-- Opening Marker --
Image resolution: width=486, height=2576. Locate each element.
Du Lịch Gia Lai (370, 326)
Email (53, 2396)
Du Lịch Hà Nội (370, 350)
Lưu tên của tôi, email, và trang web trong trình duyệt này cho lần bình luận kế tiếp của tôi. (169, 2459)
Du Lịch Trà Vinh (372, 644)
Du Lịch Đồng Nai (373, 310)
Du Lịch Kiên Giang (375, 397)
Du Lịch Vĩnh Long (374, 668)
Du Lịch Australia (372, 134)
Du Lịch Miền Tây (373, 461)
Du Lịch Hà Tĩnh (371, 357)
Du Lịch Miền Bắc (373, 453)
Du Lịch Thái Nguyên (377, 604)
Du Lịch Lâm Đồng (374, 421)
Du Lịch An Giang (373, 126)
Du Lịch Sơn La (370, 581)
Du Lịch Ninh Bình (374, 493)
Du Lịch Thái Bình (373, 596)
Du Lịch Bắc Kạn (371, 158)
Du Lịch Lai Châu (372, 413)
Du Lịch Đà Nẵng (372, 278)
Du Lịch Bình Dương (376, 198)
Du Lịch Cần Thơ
-- Closing Marker --
_Exercise details_
Each line of the data above is to be duplicated exactly.

_Worked solution_
Image resolution: width=486, height=2576. Locate each element.
Du Lịch Gia Lai (370, 326)
Email (53, 2396)
Du Lịch Hà Nội (370, 350)
Lưu tên của tôi, email, và trang web trong trình duyệt này cho lần bình luận kế tiếp của tôi. (169, 2459)
Du Lịch Trà Vinh (372, 644)
Du Lịch Đồng Nai (373, 310)
Du Lịch Kiên Giang (375, 397)
Du Lịch Vĩnh Long (374, 668)
Du Lịch Australia (372, 134)
Du Lịch Miền Tây (373, 461)
Du Lịch Hà Tĩnh (371, 357)
Du Lịch Miền Bắc (373, 453)
Du Lịch Thái Nguyên (377, 604)
Du Lịch Lâm Đồng (374, 421)
Du Lịch An Giang (373, 126)
Du Lịch Sơn La (370, 581)
Du Lịch Ninh Bình (374, 493)
Du Lịch Thái Bình (373, 596)
Du Lịch Bắc Kạn (371, 158)
Du Lịch Lai Châu (372, 413)
Du Lịch Đà Nẵng (372, 278)
Du Lịch Bình Dương (376, 198)
Du Lịch Cần Thơ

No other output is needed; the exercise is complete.